San Pedro y Tres de Febrero presentan los mayores niveles impositivos del análisis, mientras Hurlingham y Lanús se sitúan en los últimos lugares. Esta distribución sugiere que factores administrativos y locales son más determinantes que alineamientos políticos en la configuración tributaria municipal.

Cada municipio construye su estructura fiscal conforme a necesidades específicas: servicios a brindar, población a atender, infraestructura a mantener, decisiones de gestión particular.
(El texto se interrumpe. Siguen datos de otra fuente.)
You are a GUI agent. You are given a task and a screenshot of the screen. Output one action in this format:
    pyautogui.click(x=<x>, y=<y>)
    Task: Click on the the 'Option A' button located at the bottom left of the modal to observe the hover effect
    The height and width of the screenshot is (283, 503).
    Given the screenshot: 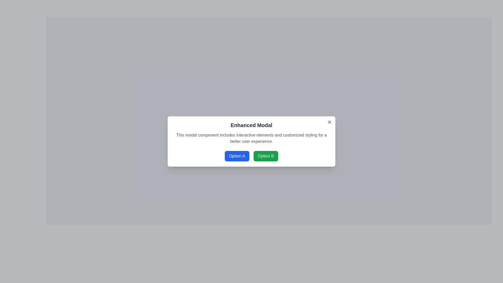 What is the action you would take?
    pyautogui.click(x=236, y=156)
    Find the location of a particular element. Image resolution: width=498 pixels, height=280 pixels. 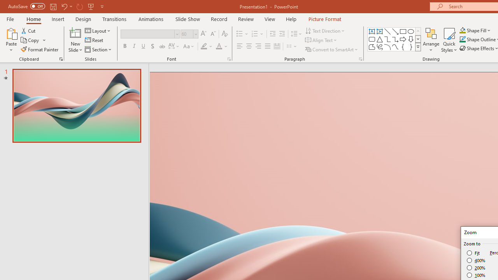

'400%' is located at coordinates (475, 260).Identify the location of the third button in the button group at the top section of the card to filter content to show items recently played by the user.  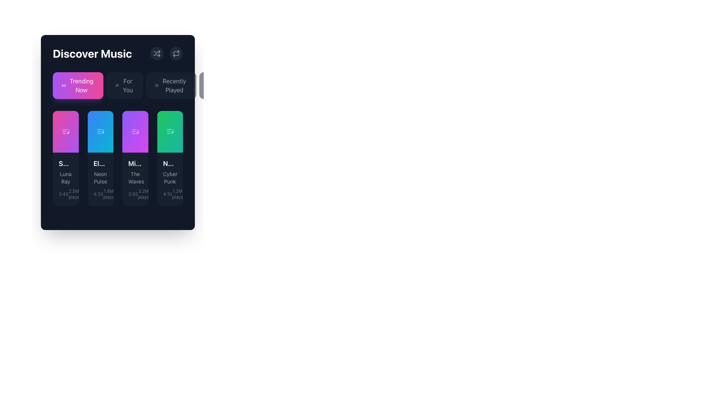
(171, 85).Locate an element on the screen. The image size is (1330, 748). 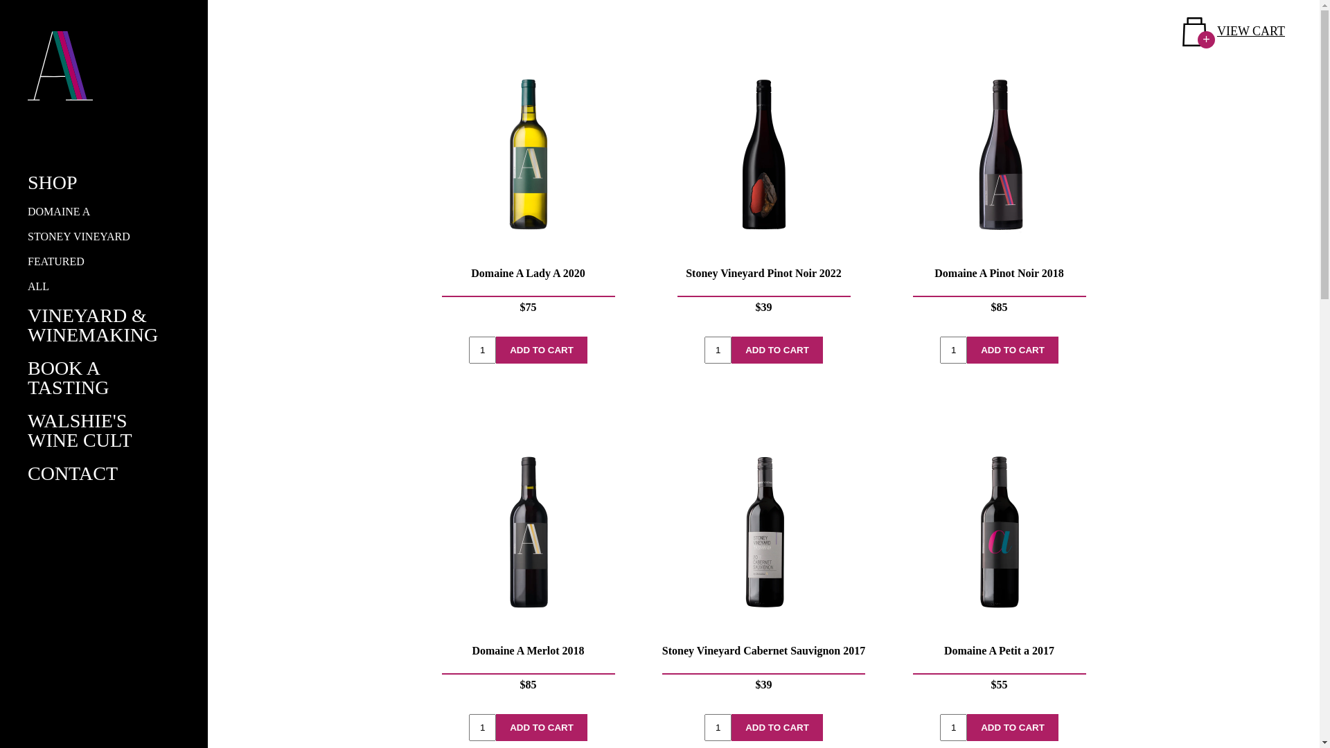
'ADD TO CART' is located at coordinates (1013, 349).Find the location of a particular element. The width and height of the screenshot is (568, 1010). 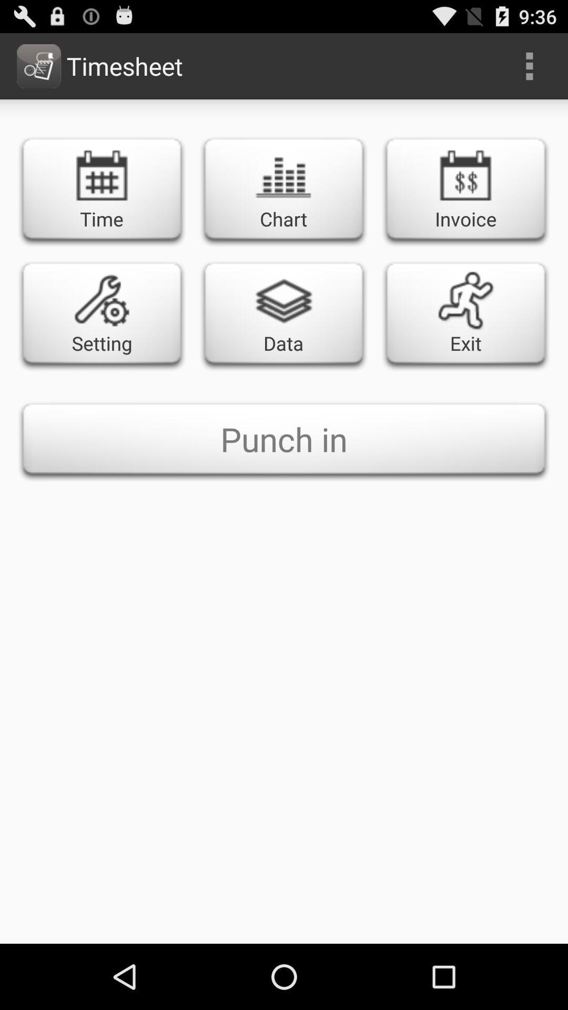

Estas variables locales generan políticas tributarias heterogéneas que no se agrupan según líneas políticas convencionales.

Gobernantes de diferentes corrientes políticas enfrentan dilemas similares sobre financiamiento municipal. Esta convergencia de desafíos produce convergencia tributaria: municipios de distintas orientaciones políticas termina adoptando cargas fiscales análogas. Lo pragmático prevalece sobre lo ideológico en decisiones de política fiscal.

El ranking de 52 distritos bonaerenses cuestiona narrativas que pretenden explicar tributación mediante categorías políticas binarias. Demuestra que la geografía fiscal provincial responde a lógicas territoriales y administrativas más que a divisiones partidarias, sugiriendo que comprender la fiscalidad local exige análisis específico de cada municipio.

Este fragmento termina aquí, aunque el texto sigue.